TASK GOAL: Copy out each of the records below word for word, leaving out the pictures.

*** SUPPLIED INFORMATION

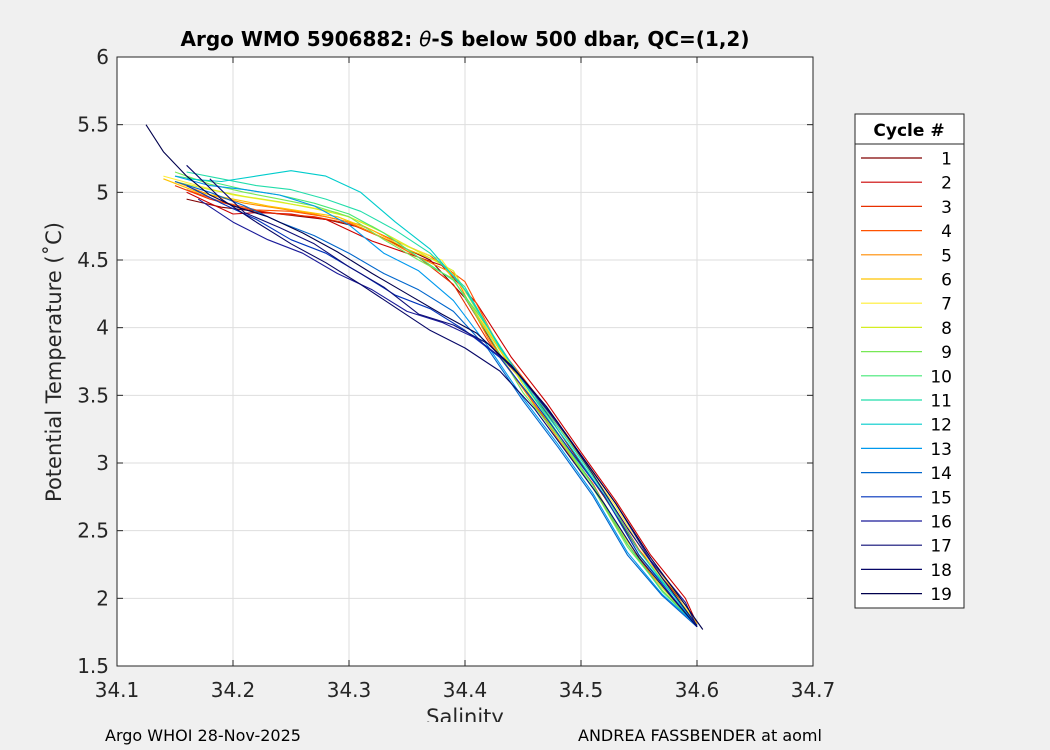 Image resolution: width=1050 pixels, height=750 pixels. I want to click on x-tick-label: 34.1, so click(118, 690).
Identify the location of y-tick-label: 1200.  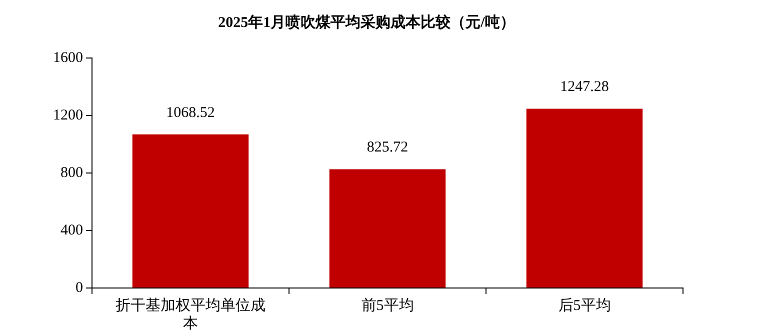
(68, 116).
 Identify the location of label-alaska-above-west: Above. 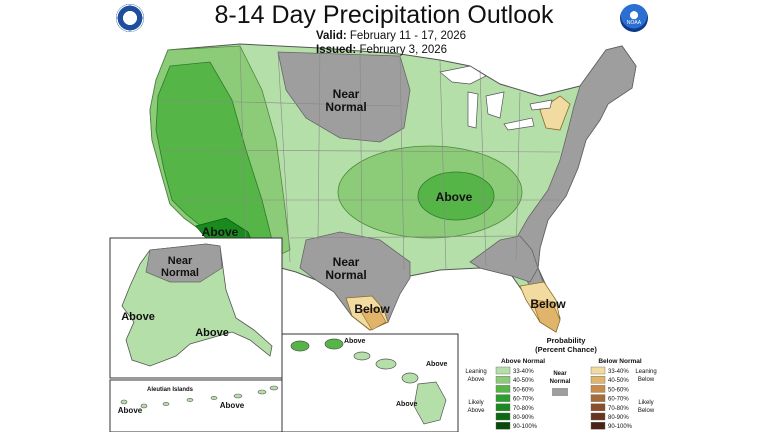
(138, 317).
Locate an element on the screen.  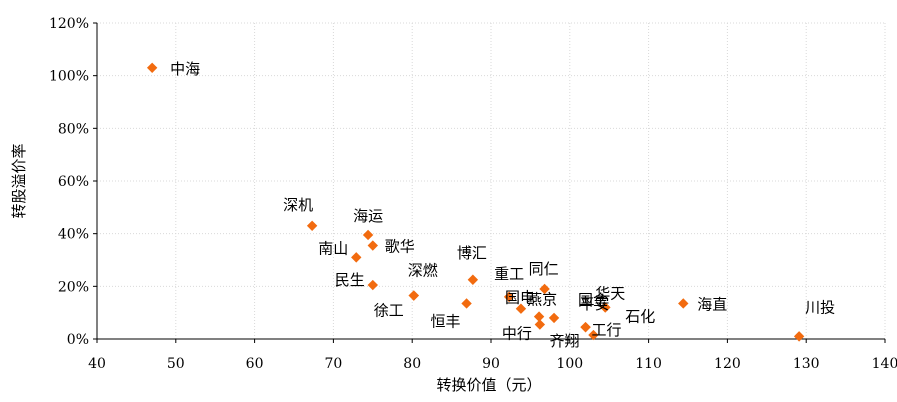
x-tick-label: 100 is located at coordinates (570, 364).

******

ANSWER SPACE:
 Image resolution: width=1050 pixels, height=750 pixels. I want to click on x-tick-label: 34.1, so click(118, 690).
Identify the location of y-tick-label: 1200.  
(68, 116).
 Identify the location of label-alaska-above-west: Above. 
(138, 317).
Locate an element on the screen.  
x-tick-label: 100 is located at coordinates (570, 364).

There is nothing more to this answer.